* [Problem statement] Output the listing verbatim, beginning at its first line and continuing through the line that contains "Action: pyautogui.click(x=174, y=578)". Reproduce only those lines.

--- start Records shown ---

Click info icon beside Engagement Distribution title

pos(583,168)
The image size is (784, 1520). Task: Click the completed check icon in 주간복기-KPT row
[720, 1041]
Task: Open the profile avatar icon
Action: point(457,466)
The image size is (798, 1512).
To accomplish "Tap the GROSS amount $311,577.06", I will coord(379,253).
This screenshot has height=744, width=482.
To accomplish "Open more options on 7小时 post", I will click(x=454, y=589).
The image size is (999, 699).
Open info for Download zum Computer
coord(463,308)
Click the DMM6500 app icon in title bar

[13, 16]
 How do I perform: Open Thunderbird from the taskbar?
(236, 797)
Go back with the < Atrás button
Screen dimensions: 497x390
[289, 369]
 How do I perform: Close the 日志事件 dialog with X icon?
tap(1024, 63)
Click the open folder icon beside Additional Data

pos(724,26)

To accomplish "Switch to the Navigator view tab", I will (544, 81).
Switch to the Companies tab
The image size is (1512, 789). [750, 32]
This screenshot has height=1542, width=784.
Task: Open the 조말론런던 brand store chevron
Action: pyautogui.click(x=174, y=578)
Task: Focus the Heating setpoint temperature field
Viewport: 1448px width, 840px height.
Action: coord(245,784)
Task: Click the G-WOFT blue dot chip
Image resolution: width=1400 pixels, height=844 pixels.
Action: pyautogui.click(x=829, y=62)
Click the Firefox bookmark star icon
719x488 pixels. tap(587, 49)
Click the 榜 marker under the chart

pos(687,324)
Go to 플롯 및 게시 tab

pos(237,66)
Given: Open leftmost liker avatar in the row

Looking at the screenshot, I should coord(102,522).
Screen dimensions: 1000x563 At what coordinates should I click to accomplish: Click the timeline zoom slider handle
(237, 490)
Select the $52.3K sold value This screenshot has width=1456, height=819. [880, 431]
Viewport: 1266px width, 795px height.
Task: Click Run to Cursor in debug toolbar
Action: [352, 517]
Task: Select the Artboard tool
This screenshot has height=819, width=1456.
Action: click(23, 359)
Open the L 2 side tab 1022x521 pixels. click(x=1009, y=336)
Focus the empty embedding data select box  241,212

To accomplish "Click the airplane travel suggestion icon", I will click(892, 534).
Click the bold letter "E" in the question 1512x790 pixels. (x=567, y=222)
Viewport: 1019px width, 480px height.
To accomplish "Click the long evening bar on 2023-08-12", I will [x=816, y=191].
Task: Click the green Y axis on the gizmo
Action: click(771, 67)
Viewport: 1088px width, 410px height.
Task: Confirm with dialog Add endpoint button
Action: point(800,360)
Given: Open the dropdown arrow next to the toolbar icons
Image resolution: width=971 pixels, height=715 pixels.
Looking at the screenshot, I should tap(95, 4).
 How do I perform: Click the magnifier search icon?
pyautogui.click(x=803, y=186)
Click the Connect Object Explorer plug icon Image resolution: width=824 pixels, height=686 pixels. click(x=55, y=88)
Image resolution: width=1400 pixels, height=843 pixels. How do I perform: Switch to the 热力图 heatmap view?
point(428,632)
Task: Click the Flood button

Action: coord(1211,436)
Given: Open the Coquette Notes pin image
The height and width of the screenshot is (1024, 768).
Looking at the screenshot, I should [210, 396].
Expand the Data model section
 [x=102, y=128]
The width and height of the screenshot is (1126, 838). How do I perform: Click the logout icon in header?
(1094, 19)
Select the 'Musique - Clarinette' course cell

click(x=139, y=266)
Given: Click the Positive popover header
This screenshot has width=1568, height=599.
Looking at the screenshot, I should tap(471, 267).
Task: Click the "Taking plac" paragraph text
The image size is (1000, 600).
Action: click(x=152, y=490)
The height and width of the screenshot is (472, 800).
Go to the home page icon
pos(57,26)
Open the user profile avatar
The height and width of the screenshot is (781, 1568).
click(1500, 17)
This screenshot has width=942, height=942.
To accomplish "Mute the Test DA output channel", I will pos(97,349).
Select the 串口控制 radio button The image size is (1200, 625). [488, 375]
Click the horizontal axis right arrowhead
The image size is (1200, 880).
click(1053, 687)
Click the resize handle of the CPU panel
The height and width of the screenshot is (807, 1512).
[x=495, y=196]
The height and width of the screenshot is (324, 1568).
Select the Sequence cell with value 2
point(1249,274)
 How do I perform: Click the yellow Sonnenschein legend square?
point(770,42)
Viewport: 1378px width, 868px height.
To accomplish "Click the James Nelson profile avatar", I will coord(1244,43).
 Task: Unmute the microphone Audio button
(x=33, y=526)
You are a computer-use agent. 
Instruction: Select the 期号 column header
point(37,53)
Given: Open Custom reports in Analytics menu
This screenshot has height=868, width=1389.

--- end Records shown ---

* [Answer to this problem]
Click info icon beside Engagement Distribution title

pos(583,168)
The image size is (784, 1520). Task: Click the completed check icon in 주간복기-KPT row
[720, 1041]
Task: Open the profile avatar icon
Action: point(457,466)
The image size is (798, 1512).
To accomplish "Tap the GROSS amount $311,577.06", I will coord(379,253).
This screenshot has height=744, width=482.
To accomplish "Open more options on 7小时 post", I will click(x=454, y=589).
The image size is (999, 699).
Open info for Download zum Computer
coord(463,308)
Click the DMM6500 app icon in title bar

[13, 16]
 How do I perform: Open Thunderbird from the taskbar?
(236, 797)
Go back with the < Atrás button
Screen dimensions: 497x390
[289, 369]
 How do I perform: Close the 日志事件 dialog with X icon?
tap(1024, 63)
Click the open folder icon beside Additional Data

pos(724,26)

To accomplish "Switch to the Navigator view tab", I will (544, 81).
Switch to the Companies tab
The image size is (1512, 789). [750, 32]
This screenshot has height=1542, width=784.
Task: Open the 조말론런던 brand store chevron
Action: pyautogui.click(x=174, y=578)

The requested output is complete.